Many times, cardiovascular, metabolic, and kidney diseases occur together. Health and mortality risks are amplified in individuals with more than one of these conditions. The commonly occurring triad is now defined as its own entity, namely cardiovascular-kidney-metabolic (CKM) syndrome.
The pathophysiology of CKM syndrome involves complex molecular mechanisms interconnected through various pathways. CKM syndrome affects almost every major organ system, but its biggest effect is its inordinate burden of cardiovascular disease (CVD). Impaired kidney function is a central mechanism of heart failure and metabolic risk factors; thus, as CKM syndrome progresses, the risk of CVD increases. Sudden cardiac death, atrial fibrillation, stroke, coronary heart disease, and peripheral artery disease have all been linked to CKM syndrome.
The obvious consequence of this increased risk of CVD is reduced survival rates, so there is a critical need for HCPs to intervene with at-risk patients and to do so quickly. Proactive screening is critical to identifying patients with CKM syndrome, particularly in the earlier stages of the disease. Linkage of care is also important so that HCPs can holistically address lifestyle modifications, preserve existing renal function, help prevent kidney failure, and identify patients who require additional interventions.

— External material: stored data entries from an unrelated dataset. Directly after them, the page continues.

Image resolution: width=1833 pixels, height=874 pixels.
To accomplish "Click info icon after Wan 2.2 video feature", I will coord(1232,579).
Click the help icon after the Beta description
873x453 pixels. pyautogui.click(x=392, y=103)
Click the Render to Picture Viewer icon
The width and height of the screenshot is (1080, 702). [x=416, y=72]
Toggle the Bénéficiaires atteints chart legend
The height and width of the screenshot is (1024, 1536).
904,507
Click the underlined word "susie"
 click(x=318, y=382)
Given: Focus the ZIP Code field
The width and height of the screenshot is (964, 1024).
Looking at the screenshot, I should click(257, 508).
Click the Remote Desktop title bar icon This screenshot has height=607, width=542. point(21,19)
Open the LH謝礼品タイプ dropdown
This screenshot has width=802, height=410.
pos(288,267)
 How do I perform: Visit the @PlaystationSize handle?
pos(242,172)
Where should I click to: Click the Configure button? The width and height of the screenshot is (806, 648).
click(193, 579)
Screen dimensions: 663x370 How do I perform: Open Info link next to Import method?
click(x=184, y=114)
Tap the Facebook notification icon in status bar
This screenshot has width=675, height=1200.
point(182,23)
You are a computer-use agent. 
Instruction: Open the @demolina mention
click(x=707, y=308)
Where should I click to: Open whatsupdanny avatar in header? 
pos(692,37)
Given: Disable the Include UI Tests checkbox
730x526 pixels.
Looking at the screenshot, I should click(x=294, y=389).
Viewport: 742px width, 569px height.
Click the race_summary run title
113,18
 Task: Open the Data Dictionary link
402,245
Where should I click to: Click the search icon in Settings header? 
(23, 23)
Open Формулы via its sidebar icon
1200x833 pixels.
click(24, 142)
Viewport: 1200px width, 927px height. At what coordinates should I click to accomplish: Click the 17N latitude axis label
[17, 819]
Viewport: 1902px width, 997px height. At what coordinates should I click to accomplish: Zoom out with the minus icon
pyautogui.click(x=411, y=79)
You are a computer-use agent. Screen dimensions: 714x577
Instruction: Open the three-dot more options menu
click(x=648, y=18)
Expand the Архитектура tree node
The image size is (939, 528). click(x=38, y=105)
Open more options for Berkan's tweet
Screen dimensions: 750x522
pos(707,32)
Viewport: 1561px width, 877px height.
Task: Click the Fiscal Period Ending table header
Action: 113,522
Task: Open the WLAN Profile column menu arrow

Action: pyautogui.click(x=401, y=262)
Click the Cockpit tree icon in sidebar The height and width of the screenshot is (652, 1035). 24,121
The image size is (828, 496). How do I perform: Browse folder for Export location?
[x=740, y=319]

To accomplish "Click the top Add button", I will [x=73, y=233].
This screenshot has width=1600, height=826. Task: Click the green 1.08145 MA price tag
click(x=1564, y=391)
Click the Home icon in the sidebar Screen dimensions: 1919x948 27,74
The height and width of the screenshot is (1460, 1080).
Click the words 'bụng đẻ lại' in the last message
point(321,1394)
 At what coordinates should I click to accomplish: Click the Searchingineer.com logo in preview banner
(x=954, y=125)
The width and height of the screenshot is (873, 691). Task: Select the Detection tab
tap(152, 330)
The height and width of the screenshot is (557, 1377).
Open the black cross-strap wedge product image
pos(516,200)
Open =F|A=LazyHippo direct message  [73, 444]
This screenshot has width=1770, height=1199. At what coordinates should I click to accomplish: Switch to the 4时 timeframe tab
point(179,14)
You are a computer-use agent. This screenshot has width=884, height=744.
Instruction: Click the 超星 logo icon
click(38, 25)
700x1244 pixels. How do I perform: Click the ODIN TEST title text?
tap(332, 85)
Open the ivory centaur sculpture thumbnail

How do you stress the link of cardiovascular and metabolic diseases in your patients with impaired kidney function? What barriers to care linkage do you see in your clinical practice?
One of the biggest barriers is cost of medications. If a patient is non-diabetic, it is very difficult to get a prescription for an SGLT-2 or GLP-1 covered. Both of these classes have good data on their renal protective properties, but cost and insurance coverage is often prohibitive. This is especially true for the age group who is most affected: the elderly on Medicare.
kidney function with levels with,glucose and insulin levels catches diseases in early stages which prevent vascular diseases.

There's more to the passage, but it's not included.